[[ Supplied records open ]]

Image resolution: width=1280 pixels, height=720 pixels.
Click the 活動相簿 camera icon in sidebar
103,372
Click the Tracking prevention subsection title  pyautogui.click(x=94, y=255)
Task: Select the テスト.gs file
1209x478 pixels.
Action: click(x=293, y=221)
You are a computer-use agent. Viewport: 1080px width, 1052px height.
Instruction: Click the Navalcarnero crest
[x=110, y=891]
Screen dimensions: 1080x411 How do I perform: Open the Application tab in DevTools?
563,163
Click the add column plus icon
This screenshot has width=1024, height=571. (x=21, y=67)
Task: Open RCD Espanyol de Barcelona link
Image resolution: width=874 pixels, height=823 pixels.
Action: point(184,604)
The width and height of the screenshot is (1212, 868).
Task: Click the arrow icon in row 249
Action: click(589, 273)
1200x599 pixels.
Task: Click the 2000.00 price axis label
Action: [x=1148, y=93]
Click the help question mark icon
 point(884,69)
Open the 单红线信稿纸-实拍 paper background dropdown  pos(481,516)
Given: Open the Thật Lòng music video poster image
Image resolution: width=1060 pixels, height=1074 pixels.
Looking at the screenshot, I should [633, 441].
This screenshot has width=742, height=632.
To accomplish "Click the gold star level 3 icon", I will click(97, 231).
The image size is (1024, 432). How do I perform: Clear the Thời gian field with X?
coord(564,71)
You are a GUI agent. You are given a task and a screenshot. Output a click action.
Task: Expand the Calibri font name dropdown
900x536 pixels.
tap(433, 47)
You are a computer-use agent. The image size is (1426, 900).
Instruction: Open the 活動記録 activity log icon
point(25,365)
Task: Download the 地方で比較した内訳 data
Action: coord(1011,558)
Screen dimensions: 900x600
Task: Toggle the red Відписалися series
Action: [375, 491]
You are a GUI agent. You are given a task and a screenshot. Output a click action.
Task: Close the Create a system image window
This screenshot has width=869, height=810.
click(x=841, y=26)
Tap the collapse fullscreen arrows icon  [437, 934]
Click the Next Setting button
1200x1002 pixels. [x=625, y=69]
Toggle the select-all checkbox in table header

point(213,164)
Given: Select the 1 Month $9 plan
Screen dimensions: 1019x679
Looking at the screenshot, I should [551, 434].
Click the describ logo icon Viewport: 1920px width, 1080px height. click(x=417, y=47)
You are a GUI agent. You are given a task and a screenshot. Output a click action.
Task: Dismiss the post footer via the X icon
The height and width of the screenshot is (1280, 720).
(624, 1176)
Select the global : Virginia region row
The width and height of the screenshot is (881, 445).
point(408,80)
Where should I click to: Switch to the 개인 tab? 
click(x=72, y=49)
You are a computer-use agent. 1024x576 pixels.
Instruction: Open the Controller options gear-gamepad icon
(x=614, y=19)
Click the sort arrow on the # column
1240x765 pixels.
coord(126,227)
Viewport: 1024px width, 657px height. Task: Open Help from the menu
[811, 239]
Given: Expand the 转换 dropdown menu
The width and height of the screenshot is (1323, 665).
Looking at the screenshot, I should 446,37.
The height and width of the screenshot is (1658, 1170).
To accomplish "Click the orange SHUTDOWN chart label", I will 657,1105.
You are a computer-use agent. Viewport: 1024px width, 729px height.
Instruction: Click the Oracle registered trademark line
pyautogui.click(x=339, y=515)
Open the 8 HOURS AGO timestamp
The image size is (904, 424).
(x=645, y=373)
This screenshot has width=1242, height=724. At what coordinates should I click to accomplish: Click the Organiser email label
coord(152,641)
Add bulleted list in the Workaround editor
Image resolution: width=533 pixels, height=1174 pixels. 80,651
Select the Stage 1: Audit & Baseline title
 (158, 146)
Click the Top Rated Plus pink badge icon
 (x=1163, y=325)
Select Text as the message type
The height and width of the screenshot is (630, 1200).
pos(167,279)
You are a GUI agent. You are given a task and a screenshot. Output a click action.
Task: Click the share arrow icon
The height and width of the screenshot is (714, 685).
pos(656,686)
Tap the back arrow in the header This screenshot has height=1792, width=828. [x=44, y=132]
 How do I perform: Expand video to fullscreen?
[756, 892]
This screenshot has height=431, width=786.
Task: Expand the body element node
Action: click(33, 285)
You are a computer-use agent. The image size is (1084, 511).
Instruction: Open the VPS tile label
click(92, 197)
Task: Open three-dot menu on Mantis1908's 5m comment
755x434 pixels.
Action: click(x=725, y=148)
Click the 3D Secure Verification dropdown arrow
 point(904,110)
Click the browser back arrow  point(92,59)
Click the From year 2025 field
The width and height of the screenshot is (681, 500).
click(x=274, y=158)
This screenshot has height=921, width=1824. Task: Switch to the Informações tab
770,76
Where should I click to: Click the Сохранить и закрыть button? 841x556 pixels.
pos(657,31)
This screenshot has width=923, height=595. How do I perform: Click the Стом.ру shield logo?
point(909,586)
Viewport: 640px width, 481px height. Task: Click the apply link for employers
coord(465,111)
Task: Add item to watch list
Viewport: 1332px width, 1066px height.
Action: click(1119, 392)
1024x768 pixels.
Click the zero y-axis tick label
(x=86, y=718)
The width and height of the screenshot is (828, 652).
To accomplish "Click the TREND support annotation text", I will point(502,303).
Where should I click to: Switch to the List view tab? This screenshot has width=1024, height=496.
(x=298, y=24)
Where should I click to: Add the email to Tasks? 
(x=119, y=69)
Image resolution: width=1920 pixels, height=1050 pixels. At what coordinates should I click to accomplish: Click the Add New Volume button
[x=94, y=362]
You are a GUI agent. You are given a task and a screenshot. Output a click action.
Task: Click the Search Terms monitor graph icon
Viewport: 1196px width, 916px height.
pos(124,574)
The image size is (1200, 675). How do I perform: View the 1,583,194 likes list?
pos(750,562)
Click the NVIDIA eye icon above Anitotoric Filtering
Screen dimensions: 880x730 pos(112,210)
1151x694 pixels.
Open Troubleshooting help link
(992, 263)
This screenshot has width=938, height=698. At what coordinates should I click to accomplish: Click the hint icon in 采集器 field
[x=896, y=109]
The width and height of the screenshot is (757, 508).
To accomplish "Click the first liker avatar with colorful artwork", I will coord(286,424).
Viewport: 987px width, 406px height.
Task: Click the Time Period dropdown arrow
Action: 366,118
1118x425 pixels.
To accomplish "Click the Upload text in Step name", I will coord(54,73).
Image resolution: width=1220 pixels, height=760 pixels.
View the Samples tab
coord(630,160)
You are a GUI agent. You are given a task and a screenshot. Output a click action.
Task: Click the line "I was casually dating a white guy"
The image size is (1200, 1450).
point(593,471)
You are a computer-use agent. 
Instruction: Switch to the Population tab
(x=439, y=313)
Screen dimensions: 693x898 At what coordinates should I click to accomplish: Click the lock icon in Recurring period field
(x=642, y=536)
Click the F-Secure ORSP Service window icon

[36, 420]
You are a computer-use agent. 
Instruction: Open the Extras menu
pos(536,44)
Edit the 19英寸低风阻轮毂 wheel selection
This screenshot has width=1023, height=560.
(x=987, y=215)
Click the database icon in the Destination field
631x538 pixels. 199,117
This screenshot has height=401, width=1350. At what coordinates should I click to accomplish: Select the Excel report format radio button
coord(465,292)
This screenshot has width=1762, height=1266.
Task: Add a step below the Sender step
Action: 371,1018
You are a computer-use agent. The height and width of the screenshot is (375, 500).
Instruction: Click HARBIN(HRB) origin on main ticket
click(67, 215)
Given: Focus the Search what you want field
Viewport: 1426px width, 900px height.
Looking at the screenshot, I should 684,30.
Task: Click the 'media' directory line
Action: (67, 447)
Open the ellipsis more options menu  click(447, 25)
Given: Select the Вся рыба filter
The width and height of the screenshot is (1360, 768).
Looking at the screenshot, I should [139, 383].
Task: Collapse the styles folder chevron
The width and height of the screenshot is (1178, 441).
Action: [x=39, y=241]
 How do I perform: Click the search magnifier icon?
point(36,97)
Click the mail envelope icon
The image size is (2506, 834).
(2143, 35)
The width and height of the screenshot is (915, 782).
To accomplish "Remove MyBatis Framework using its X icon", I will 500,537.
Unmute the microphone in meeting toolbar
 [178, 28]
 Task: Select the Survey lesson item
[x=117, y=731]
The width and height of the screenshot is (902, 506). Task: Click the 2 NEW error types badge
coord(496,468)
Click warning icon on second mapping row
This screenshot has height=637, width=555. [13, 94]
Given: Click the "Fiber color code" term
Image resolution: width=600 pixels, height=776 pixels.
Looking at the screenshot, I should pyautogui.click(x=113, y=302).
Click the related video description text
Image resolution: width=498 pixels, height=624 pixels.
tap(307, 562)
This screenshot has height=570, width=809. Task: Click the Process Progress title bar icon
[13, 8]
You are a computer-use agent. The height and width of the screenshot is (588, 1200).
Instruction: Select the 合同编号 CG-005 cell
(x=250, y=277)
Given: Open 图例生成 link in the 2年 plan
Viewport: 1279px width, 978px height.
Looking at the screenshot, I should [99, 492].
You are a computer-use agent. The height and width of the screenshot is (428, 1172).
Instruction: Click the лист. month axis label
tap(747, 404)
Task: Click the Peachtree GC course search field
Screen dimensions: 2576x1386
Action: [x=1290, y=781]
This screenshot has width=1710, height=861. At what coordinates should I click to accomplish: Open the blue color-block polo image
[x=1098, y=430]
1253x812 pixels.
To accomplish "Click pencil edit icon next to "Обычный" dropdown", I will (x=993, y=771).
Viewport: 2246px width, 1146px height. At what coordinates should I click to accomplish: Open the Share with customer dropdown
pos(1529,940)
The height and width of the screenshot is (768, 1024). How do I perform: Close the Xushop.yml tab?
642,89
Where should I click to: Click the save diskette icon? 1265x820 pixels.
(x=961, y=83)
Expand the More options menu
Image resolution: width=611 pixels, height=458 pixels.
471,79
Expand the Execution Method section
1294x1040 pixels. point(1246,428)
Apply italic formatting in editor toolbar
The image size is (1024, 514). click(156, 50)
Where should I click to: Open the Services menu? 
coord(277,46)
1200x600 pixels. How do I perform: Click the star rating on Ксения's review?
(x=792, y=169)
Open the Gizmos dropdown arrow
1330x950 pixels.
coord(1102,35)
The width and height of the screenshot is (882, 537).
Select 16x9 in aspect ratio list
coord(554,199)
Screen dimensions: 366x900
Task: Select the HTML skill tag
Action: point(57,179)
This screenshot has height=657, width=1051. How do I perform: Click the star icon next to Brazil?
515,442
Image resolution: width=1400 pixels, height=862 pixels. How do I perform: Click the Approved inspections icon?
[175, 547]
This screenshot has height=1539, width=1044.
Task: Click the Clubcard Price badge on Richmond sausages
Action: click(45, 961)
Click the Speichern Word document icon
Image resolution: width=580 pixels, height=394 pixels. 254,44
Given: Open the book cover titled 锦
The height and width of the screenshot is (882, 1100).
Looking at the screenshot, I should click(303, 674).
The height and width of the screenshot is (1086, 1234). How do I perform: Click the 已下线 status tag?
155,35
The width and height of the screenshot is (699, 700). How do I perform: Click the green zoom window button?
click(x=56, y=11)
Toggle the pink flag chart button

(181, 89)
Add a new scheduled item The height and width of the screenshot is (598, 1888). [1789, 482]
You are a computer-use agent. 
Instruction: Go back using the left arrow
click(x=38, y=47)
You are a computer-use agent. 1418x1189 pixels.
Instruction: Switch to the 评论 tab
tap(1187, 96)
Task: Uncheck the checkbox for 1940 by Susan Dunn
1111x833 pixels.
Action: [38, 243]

[[ Supplied records closed ]]

--- Your objective ---
Using the material above, transcribe exactly the lines from the line with "Screen dimensions: 1019x679" to the line with "You are a computer-use agent. Viewport: 1024px"; both count, and nothing else goes in.

--- Your solution ---
Screen dimensions: 1019x679
Looking at the screenshot, I should [551, 434].
Click the describ logo icon Viewport: 1920px width, 1080px height. click(x=417, y=47)
You are a GUI agent. You are given a task and a screenshot. Output a click action.
Task: Dismiss the post footer via the X icon
The height and width of the screenshot is (1280, 720).
(624, 1176)
Select the global : Virginia region row
The width and height of the screenshot is (881, 445).
point(408,80)
Where should I click to: Switch to the 개인 tab? 
click(x=72, y=49)
You are a computer-use agent. 1024x576 pixels.
Instruction: Open the Controller options gear-gamepad icon
(x=614, y=19)
Click the sort arrow on the # column
1240x765 pixels.
coord(126,227)
Viewport: 1024px width, 657px height. Task: Open Help from the menu
[811, 239]
Given: Expand the 转换 dropdown menu
The width and height of the screenshot is (1323, 665).
Looking at the screenshot, I should 446,37.
The height and width of the screenshot is (1658, 1170).
To accomplish "Click the orange SHUTDOWN chart label", I will 657,1105.
You are a computer-use agent. Viewport: 1024px width, 729px height.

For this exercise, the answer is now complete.